Wo ziehen Sie die Grenze?Ich finde Check-ups als Vorsorge etwas vom Dümmsten. Dass ich gegen das Mammografie-Screening bin, ist bekannt. Es gibt auch viele Medikamente, die man ausschliessen sollte. Oder braucht ein 90-Jähriger den teuersten Herzschrittmacher, der 20 Jahre hält? Ich fände es fair, wenn man Patienten vorschlägt: Wenn sie auf eine wenig effiziente, teure Krebstherapie verzichten, erhalten sie einen Monat in Haiti bezahlt, weil sie für das Gesundheitswesen gespart haben. Wenn schon Anreize, dann etwas, das einem Freude macht (lacht).

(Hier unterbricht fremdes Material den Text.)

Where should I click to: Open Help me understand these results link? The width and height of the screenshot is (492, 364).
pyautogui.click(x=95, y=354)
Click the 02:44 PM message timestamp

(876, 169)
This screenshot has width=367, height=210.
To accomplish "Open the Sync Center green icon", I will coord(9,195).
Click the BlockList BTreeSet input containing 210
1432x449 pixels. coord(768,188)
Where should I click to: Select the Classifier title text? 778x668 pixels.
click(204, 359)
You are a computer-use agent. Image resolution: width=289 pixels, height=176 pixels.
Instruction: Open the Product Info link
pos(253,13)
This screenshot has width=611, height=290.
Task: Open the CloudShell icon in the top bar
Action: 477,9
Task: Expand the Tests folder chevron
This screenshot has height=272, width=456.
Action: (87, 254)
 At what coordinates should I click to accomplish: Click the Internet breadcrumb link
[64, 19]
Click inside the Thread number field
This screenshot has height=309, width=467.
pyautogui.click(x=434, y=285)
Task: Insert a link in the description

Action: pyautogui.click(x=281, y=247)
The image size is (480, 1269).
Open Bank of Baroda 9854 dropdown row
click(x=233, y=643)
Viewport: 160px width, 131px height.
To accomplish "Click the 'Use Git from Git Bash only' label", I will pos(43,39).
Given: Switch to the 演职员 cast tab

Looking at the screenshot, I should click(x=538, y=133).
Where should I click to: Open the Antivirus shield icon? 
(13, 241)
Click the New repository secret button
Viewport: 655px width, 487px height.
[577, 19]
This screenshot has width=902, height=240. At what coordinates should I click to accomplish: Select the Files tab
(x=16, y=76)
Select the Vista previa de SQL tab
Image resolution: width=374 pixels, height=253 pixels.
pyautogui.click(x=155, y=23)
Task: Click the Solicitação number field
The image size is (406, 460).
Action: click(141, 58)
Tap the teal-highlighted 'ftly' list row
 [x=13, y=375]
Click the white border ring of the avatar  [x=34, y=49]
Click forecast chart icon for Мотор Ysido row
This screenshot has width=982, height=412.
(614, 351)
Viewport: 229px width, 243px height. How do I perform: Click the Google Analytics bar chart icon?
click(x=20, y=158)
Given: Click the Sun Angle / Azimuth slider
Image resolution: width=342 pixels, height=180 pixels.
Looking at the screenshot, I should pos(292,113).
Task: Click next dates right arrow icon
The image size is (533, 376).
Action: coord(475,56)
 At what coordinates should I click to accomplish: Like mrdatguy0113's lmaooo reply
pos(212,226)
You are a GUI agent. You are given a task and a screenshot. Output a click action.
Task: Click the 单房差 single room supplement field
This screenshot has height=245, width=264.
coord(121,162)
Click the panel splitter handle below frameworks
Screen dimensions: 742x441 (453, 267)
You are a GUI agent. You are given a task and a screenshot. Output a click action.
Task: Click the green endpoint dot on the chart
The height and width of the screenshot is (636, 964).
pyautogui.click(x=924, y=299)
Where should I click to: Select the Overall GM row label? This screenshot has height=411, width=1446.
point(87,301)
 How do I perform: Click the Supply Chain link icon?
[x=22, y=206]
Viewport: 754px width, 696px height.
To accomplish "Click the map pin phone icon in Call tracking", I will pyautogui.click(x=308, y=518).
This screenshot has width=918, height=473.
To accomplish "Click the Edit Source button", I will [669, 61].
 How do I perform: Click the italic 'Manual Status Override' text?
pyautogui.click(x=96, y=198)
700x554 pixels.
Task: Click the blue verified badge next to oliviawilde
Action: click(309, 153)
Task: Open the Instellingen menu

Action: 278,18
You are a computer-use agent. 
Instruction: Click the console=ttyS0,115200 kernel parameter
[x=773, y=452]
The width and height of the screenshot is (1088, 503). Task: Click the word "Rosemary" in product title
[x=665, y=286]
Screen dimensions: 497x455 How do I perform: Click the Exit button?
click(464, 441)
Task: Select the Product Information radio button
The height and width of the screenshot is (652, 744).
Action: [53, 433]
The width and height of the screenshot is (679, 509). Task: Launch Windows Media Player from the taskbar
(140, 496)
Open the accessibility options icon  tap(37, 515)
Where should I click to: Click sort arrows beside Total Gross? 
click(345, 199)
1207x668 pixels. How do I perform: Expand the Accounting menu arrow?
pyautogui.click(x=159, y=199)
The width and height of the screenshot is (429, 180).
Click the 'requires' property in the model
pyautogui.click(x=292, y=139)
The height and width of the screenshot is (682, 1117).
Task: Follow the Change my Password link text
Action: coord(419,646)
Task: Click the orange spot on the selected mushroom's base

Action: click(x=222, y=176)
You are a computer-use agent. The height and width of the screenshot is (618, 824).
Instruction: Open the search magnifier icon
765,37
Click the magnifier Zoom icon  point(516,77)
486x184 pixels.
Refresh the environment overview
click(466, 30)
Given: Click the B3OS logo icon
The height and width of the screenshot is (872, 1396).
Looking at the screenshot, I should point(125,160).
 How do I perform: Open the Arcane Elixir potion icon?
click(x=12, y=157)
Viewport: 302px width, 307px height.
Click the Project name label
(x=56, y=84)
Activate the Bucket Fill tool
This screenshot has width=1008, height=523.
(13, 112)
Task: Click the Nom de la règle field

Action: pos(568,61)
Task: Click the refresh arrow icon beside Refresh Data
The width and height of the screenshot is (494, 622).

Sie sind über Fachkreise hinaus bekannt und wurden letztes Jahr von der Schweizer Illustrierten sogar als eine der wichtigsten Zürcherinnen gewählt. Was bringt Ihre Prominenz dem Patientenschutz?Vielleicht ein paar Mitglieder mehr. Ich finde, jeder sollte Mitglied werden beim Patientenschutz, denn man weiss nie, wann man selber zum Patienten wird. Schliesslich setzt sich die Stiftung für uns alle ein.
Wäre die Nachfolge von Margrit Kessler für Sie ein Thema, wenn sie als Präsidentin zurücktritt?Nein, es braucht dort jemanden, der politisch vernetzt ist. Ich habe keine Ambitionen Politikerin zu werden und auch nicht Präsidentin. Als Vizepräsidentin habe ich eine gute Rolle. Denn es macht mir Freude, zu sehen, wie engagiert die Stiftung trotz wenig Geld arbeitet.